-- WORK TO BE COMPLETED --
Report back each line of the records that contains the string "Website".

-- DATA SUPPLIED --
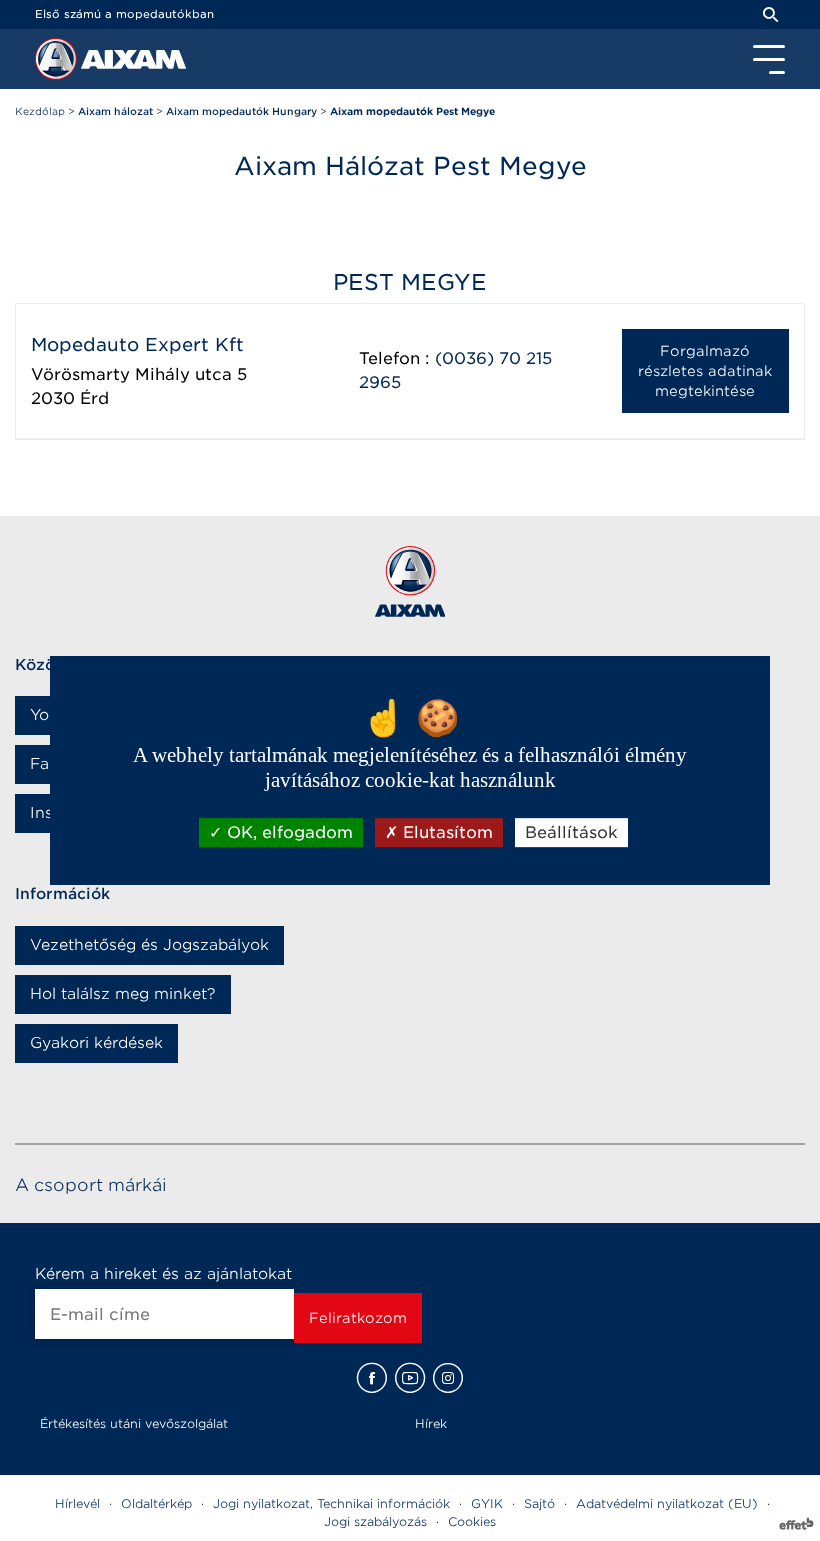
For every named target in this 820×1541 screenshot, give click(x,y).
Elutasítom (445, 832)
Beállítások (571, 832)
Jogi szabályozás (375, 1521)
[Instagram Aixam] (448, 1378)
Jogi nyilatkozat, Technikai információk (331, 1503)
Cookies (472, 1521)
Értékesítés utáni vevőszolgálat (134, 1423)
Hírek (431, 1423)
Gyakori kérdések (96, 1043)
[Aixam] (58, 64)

--

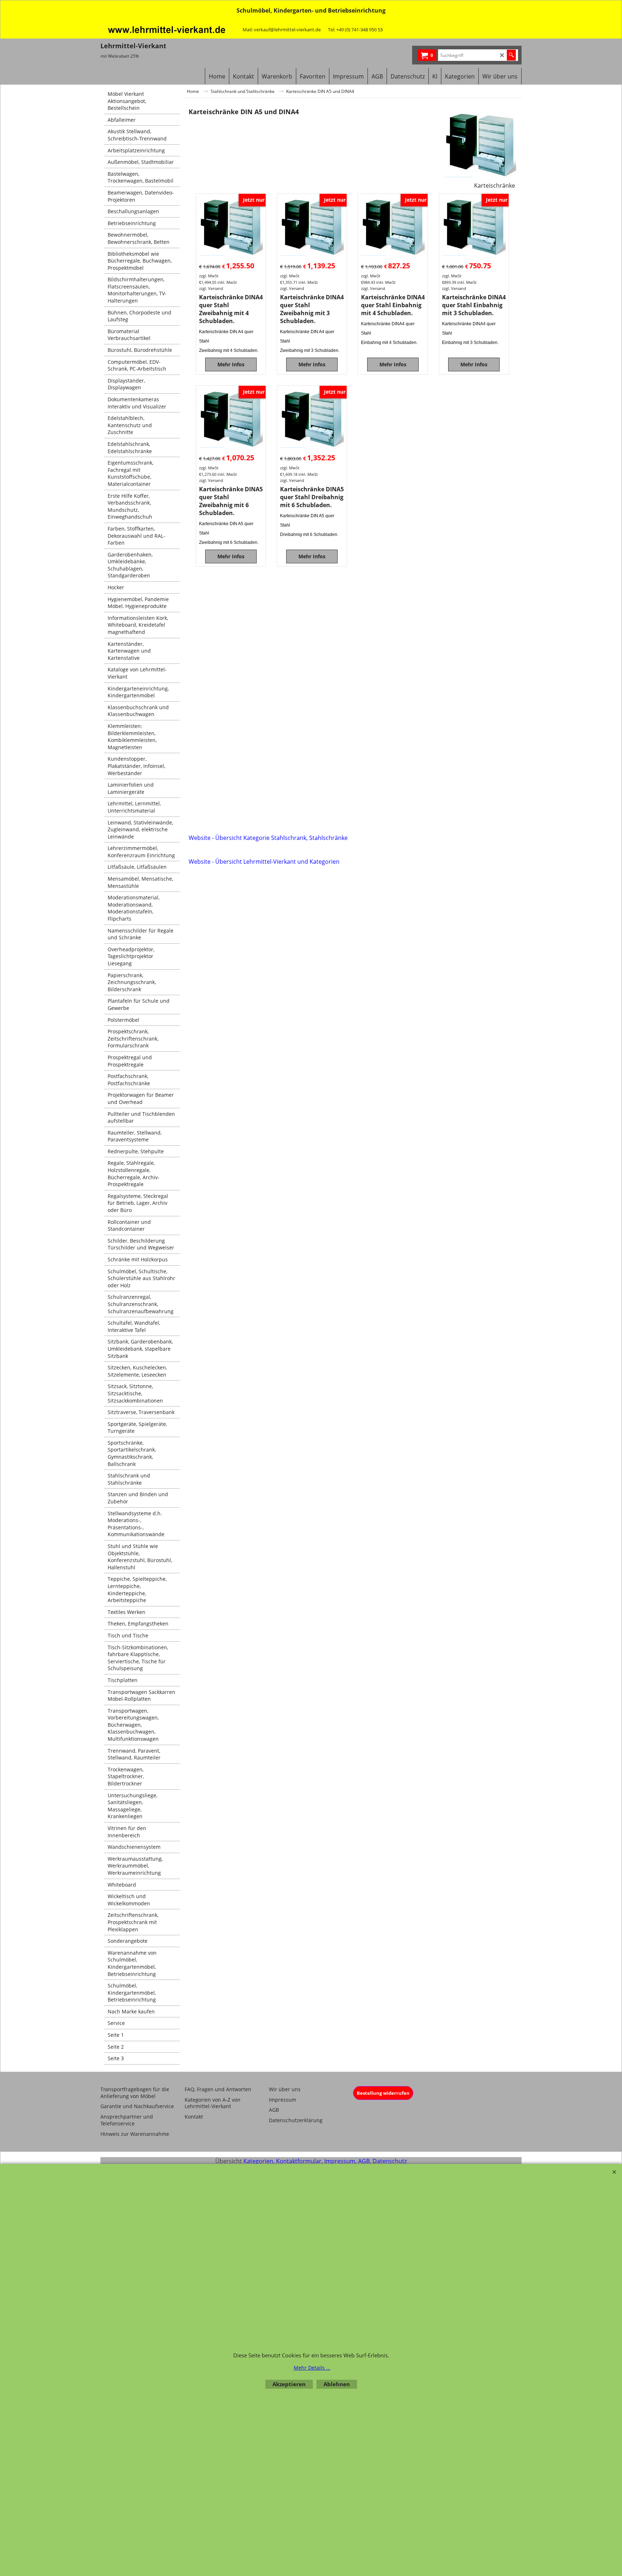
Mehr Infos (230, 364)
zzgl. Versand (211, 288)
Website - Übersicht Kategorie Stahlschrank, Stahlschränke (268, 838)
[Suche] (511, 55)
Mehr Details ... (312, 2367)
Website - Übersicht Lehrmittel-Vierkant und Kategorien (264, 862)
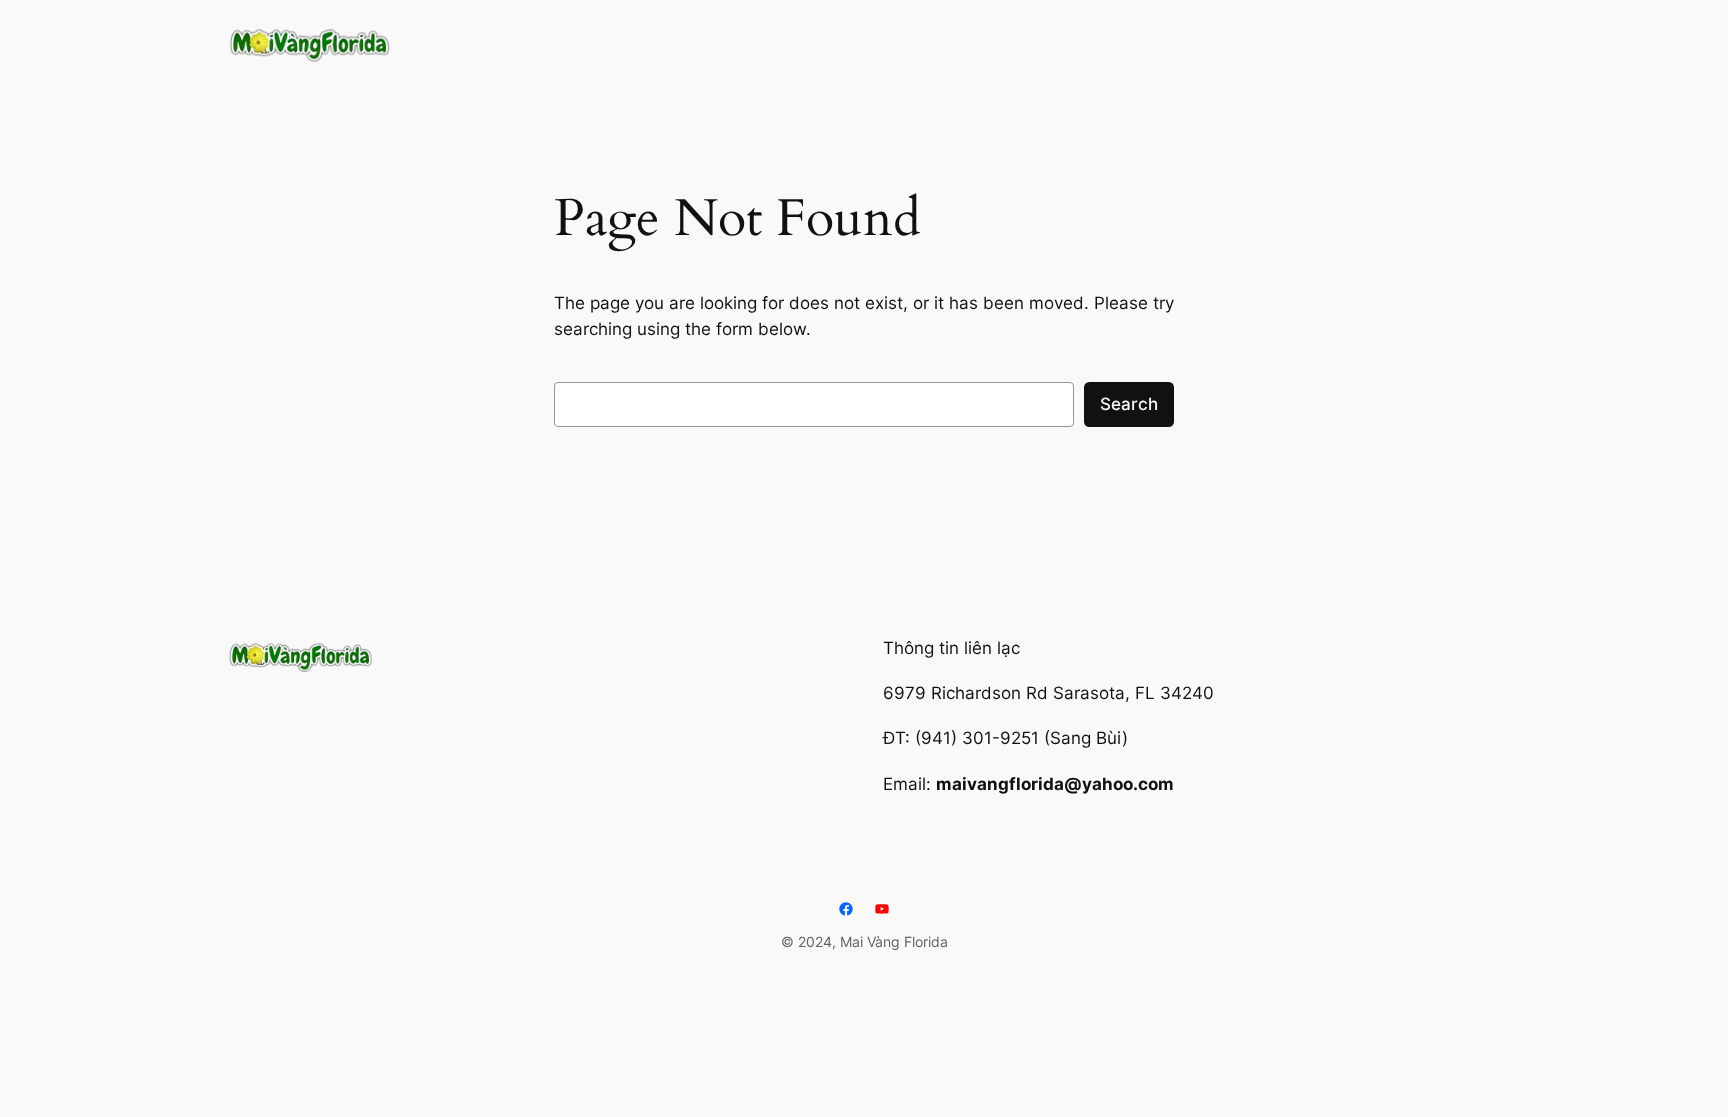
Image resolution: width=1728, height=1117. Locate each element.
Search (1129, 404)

-- SOLUTION FOR THIS PROBLEM --
Website - Übersicht Kategorie Stahlschrank, Stahlschränke (268, 838)
Website - Übersicht Lehrmittel-Vierkant und Kategorien (264, 862)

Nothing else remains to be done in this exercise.